Landmark Graduate Project Featured by Ireland’s Largest Children’s Charity

A project created last year in the Self-Expression and Leadership Program in Ireland last year was featured in the Annual Review of Barnardos, Ireland’s largest independent children’s charity. A woman named Olivia created a 10k fundraising walk and run to benefit Barnardos that became a featured example of people making a difference in the 2007 Review. The story appears below.


A Barnardos fundraiser Loves tennis

“You get to make a difference in people’s lives in communities. Way beyond what you ever imagined.”

It was a chilly afternoon when I met Olivia. However, she had already been out for a three mile run as she’s in training for the mini-marathon in Dublin. She is a runner, an avid tennis player and is also involved in a Landmark Education programme in Ireland which, she told me, is about emphasising the difference that one person can make when they create new possibilities.

With an eye to the possibility, Olivia took on the project of organising a 10 kilometre walk and run for Barnardos to raise funds for the charity. As a result of her work, she raised over 1,355.60.

Outlining her approach to this undertaking, she told me, “I’m interested in running. And having fun was the big thing.
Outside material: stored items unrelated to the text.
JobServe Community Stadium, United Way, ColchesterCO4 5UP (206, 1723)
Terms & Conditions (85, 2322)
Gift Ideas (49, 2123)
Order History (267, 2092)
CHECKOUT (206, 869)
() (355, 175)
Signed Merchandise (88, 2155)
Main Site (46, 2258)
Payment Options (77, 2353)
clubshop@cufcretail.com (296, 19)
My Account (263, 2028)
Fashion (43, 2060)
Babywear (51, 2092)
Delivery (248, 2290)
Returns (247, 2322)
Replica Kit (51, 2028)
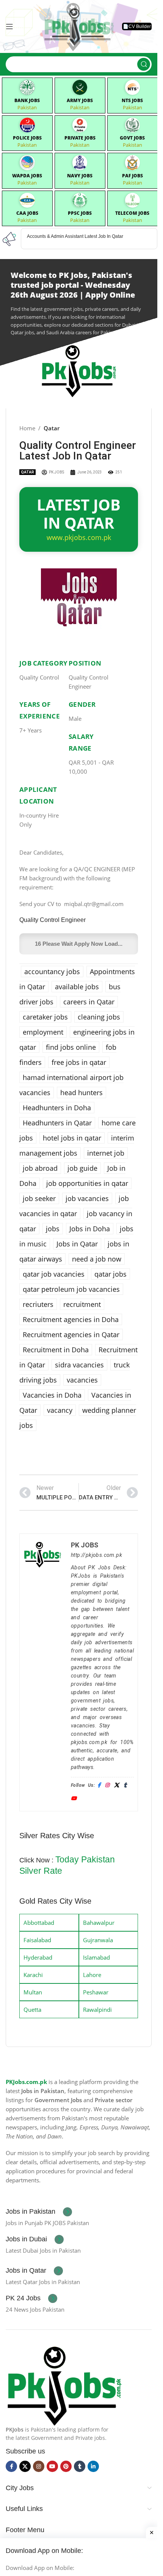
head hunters (81, 1092)
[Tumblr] (125, 1785)
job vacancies (87, 1198)
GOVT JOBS (132, 138)
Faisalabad (37, 1940)
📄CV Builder (137, 26)
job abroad (40, 1168)
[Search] (143, 64)
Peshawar (95, 1992)
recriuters (38, 1304)
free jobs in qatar (79, 1062)
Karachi (33, 1975)
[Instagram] (107, 1785)
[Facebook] (98, 1785)
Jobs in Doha (89, 1228)
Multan (33, 1992)
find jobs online (71, 1047)
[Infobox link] (39, 2211)
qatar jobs (110, 1274)
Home (27, 428)
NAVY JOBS (79, 175)
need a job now (96, 1258)
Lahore (92, 1975)
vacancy (59, 1410)
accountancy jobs (52, 971)
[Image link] (64, 2384)
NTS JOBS (132, 100)
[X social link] (25, 2466)
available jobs (77, 986)
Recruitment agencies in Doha (71, 1319)
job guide (82, 1168)
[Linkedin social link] (93, 2466)
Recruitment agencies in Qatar (71, 1334)
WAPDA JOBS (27, 175)
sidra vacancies (79, 1364)
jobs (53, 1228)
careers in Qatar (88, 1001)
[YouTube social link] (52, 2466)
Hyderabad (38, 1957)
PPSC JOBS (80, 213)
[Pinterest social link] (66, 2466)
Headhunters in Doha (57, 1107)
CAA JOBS (27, 213)
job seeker (39, 1198)
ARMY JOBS (80, 100)
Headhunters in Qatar (57, 1122)
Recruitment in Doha (56, 1349)
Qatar (52, 428)
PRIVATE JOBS (80, 138)
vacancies (82, 1379)
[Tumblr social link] (79, 2466)
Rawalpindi (97, 2009)
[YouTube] (74, 1798)
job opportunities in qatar (87, 1183)
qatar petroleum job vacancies (71, 1289)
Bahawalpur (98, 1922)
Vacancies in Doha (52, 1395)
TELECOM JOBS (132, 213)
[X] (116, 1785)
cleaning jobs (99, 1016)
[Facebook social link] (11, 2466)
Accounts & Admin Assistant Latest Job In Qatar (75, 236)
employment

I wanted to do this for Barnardos. I read up about them and it’s all about children. It’s making a difference. And what I wanted to do just matches in with Barnardos.”

Posters were hung. Ads were placed in the local media. The run took place on the 2nd September and Olivia involved the whole community in her efforts. She was struck at how open people were to giving a hand. “People were fabulous when asked to help out. One person looked after the catering and got the sponsorship. The tennis club gave the premises free of charge – showers and all that. I got help with the posters and put a notice in the local papers. A guy in the athletic club measured the distance and took the entries. And then it was word of mouth after that.”

“You may be targeting one community, which is runners and walkers, but it ripples out through all sorts of ways that you never imagined. Everyone was so willing to do it. Different communities within the community came together. It was a wet day, but it was a real fun day. Just a great mix of people. People who wouldn’t normally run. People who walked.”

Olivia completed the circuit in just under an hour.

“People are asking me ‘are you running it again?’ I found out that people really want to help. They’re just waiting to be asked.”